▶ INSTRUCTION
Reproduce the listing below word for word, from the line with "Switch to the Code view tab" up to and including the line with "click(x=325, y=166)", leaving out the pictures.
━━━━━ LISTING
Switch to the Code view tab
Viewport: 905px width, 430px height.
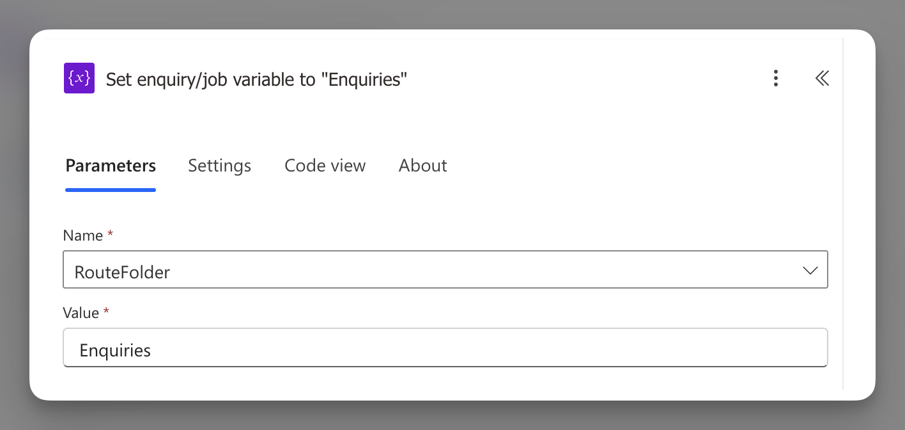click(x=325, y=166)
━━━━━━━━━━
━━━━━ LISTING
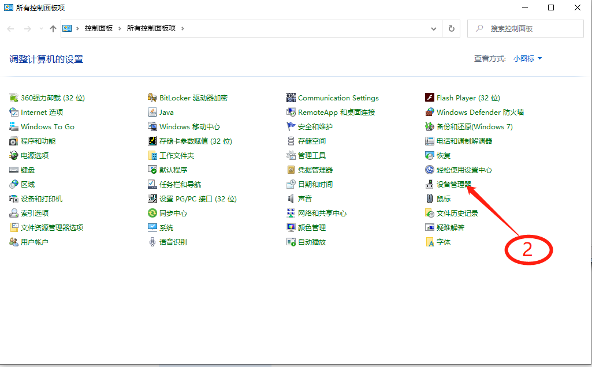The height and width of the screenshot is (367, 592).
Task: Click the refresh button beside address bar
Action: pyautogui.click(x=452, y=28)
━━━━━━━━━━
━━━━━ LISTING
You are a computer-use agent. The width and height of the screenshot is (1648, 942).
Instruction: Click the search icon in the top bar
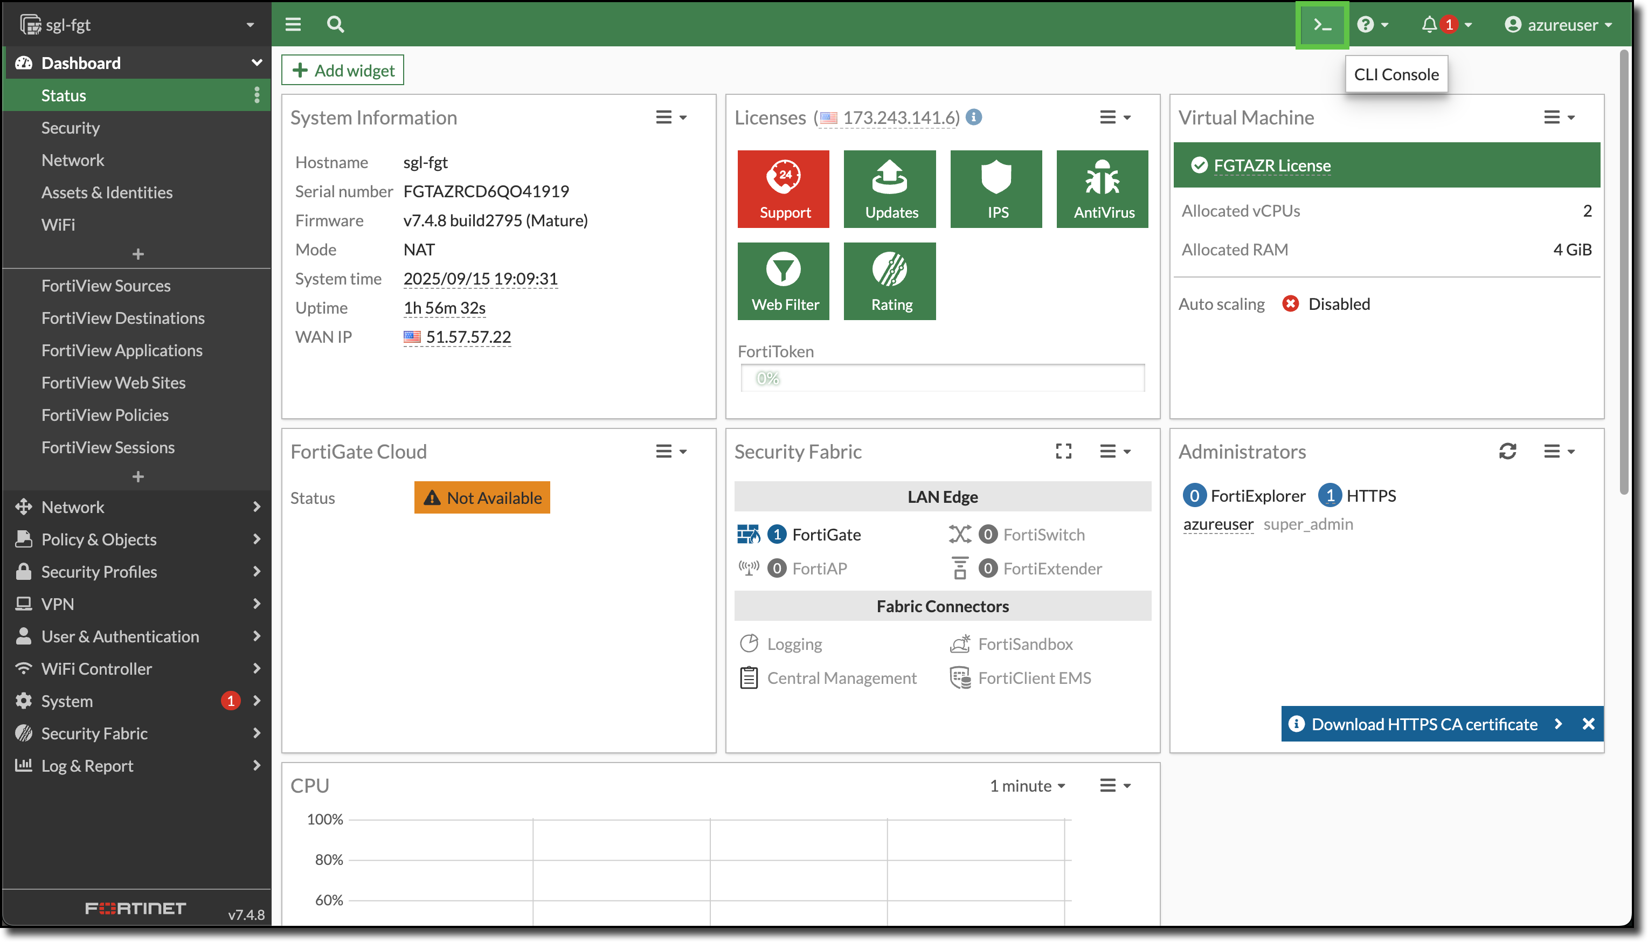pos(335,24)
━━━━━━━━━━
▶ TASK SOLUTION
Switch to the Code view tab
Viewport: 905px width, 430px height.
click(x=325, y=166)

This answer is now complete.